> _PROBLEM TO WORK ON_: Look through the listing below, find every line with the string "Oranjo", and copy it.

> _RECORDS_:

'''

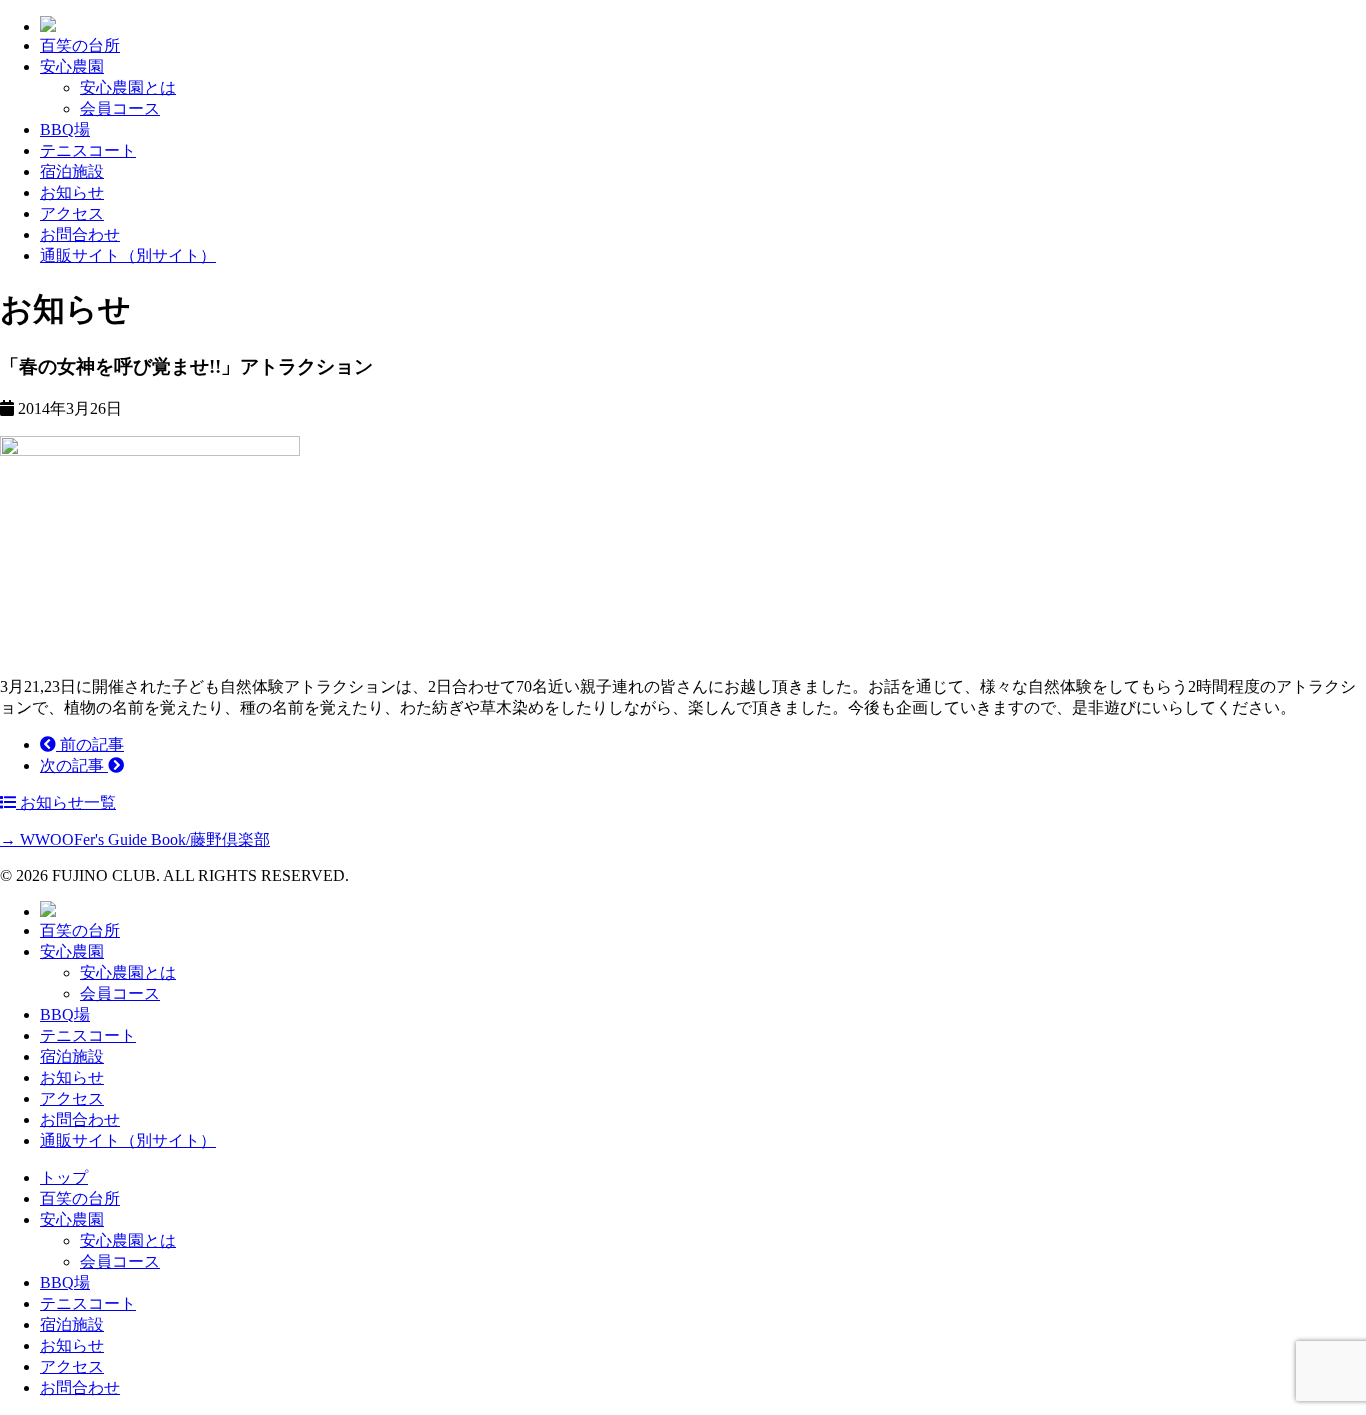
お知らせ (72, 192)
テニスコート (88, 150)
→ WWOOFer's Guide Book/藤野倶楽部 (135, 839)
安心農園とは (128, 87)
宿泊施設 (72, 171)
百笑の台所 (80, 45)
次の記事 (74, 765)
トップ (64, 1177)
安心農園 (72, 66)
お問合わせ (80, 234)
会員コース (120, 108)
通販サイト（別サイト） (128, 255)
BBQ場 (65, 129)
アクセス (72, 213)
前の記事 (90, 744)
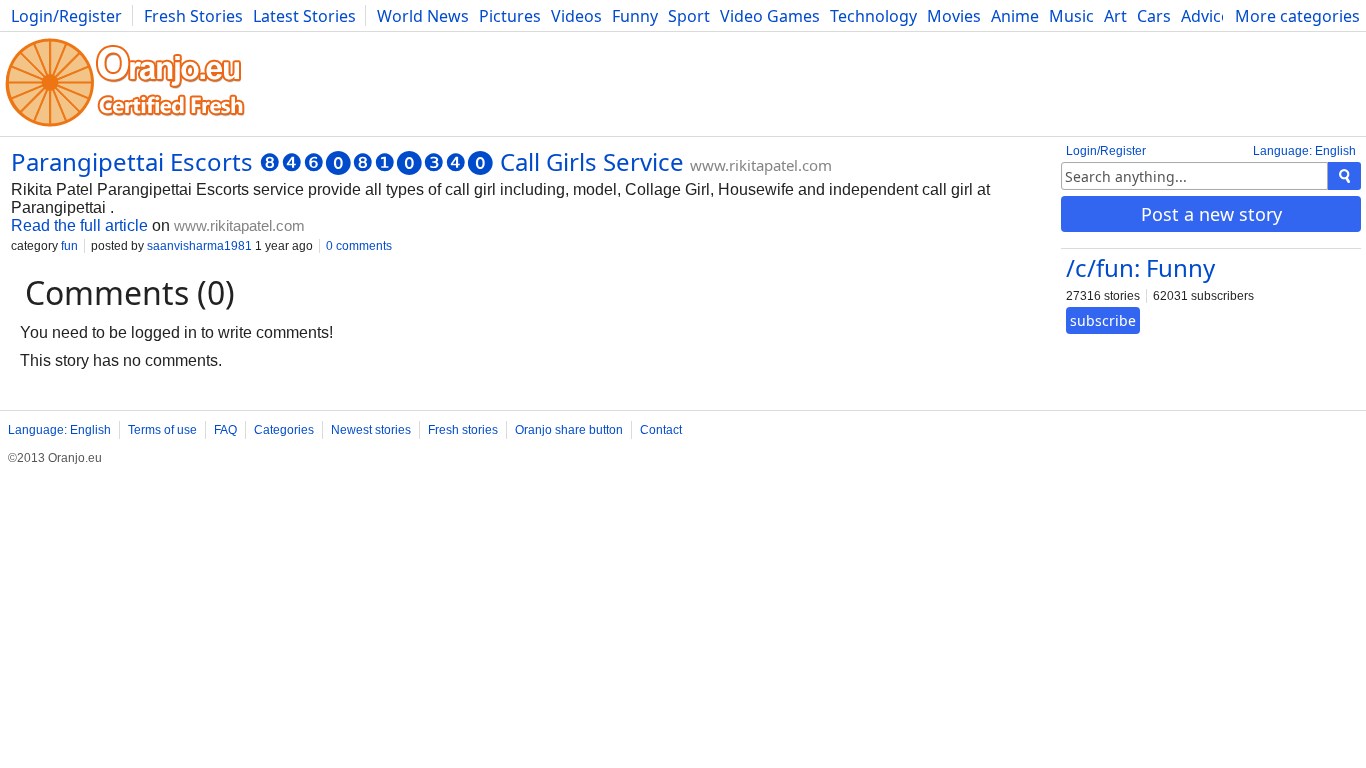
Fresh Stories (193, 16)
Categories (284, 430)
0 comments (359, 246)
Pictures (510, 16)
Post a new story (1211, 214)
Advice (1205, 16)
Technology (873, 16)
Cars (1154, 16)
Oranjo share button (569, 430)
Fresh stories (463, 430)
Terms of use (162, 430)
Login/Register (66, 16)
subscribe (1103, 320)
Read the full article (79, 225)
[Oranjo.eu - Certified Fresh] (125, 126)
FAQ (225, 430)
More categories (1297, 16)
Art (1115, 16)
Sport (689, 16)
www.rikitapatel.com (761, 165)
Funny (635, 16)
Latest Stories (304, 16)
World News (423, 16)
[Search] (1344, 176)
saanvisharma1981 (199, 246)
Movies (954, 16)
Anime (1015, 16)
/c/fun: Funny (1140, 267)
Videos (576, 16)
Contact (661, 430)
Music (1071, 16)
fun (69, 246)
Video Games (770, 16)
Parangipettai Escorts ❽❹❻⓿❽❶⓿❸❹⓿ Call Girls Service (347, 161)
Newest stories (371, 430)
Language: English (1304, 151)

'''
'''

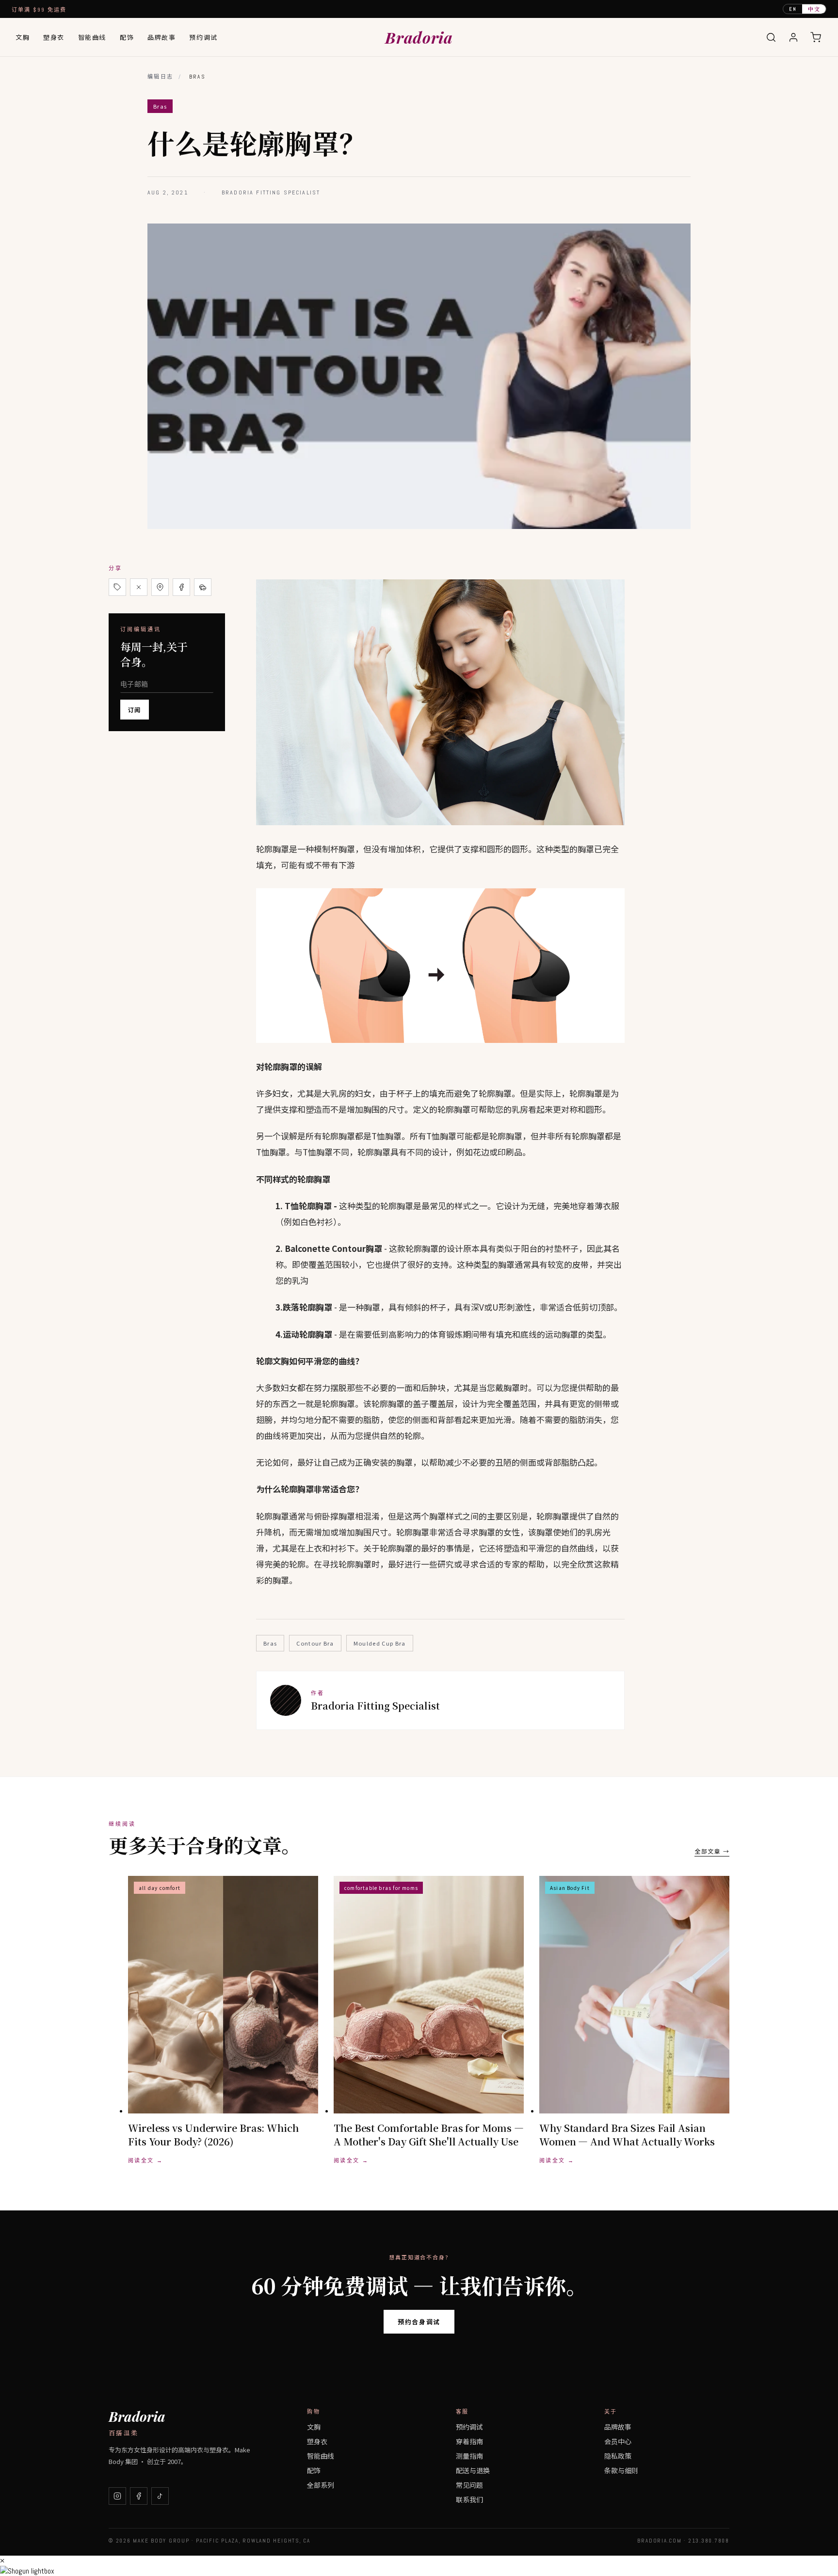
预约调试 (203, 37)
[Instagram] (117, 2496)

'''
'''

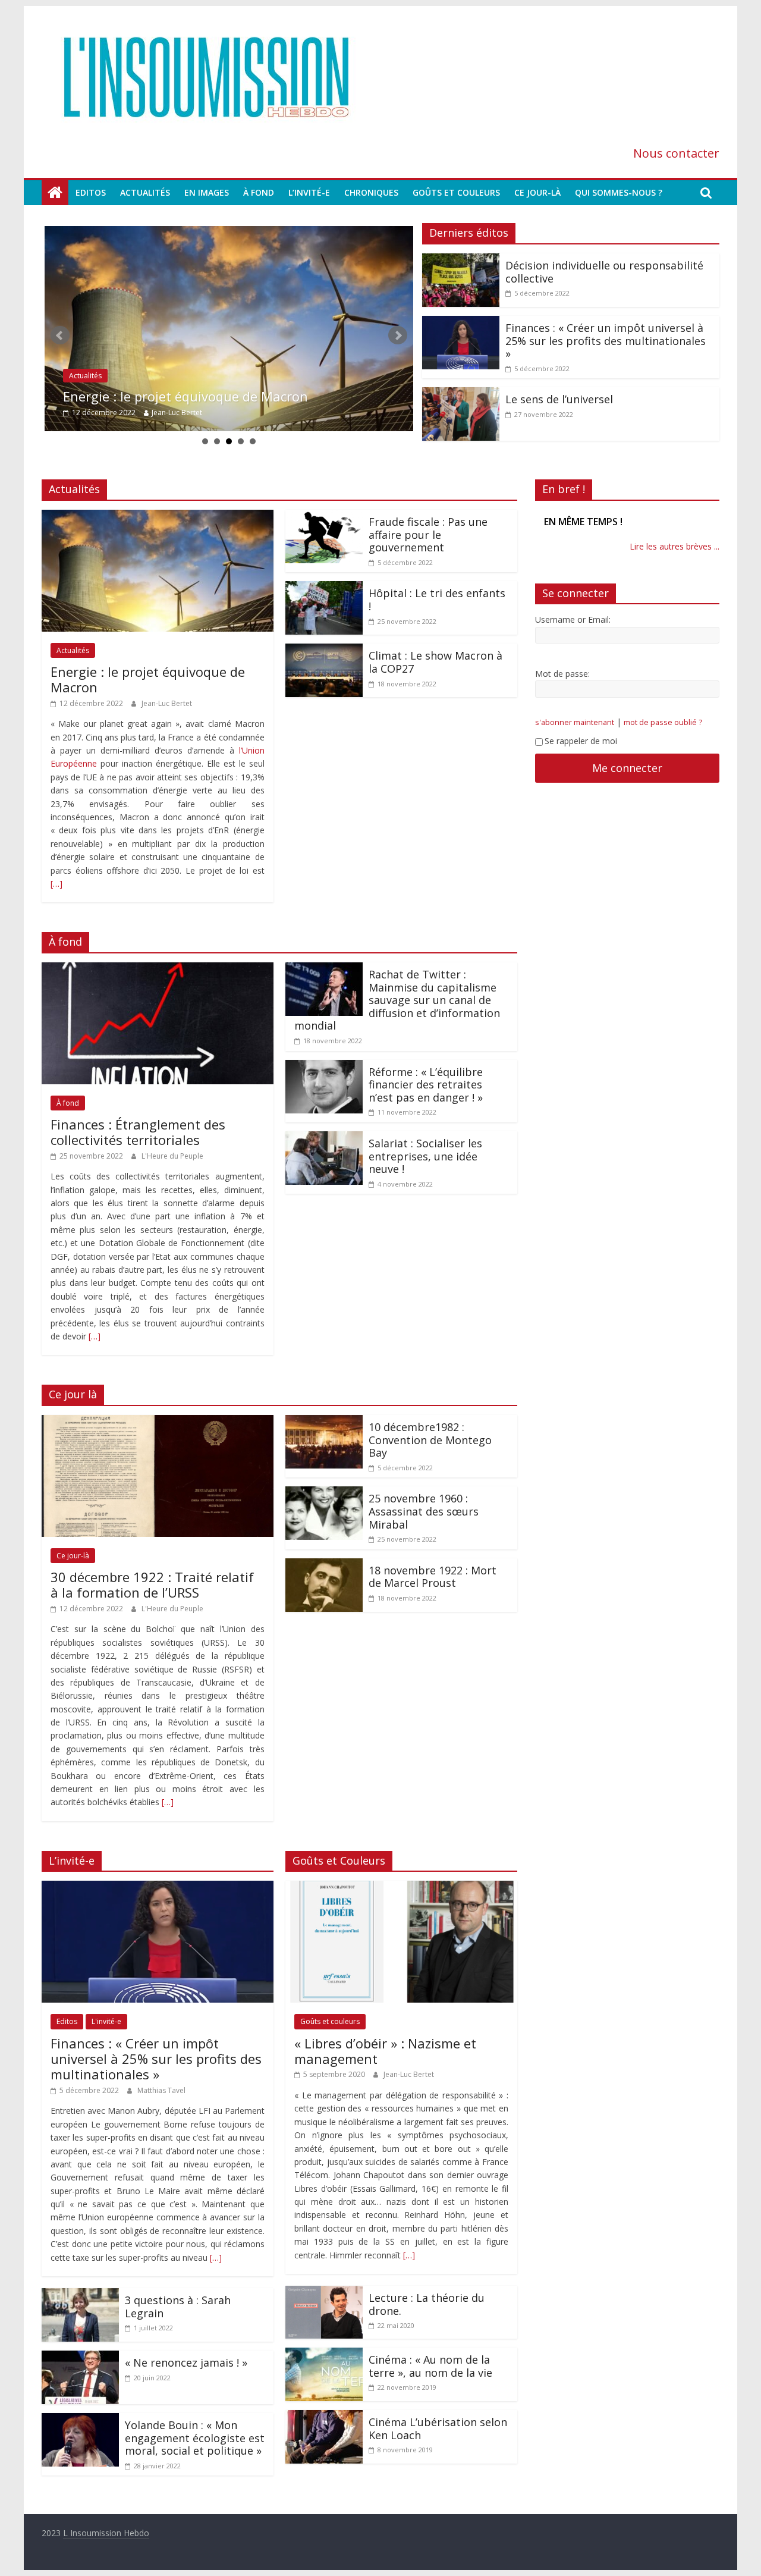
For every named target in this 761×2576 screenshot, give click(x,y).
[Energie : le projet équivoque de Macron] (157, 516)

'''

> _THE ANSWER_:
Oranjo share button (569, 430)
[Oranjo.eu - Certified Fresh] (125, 126)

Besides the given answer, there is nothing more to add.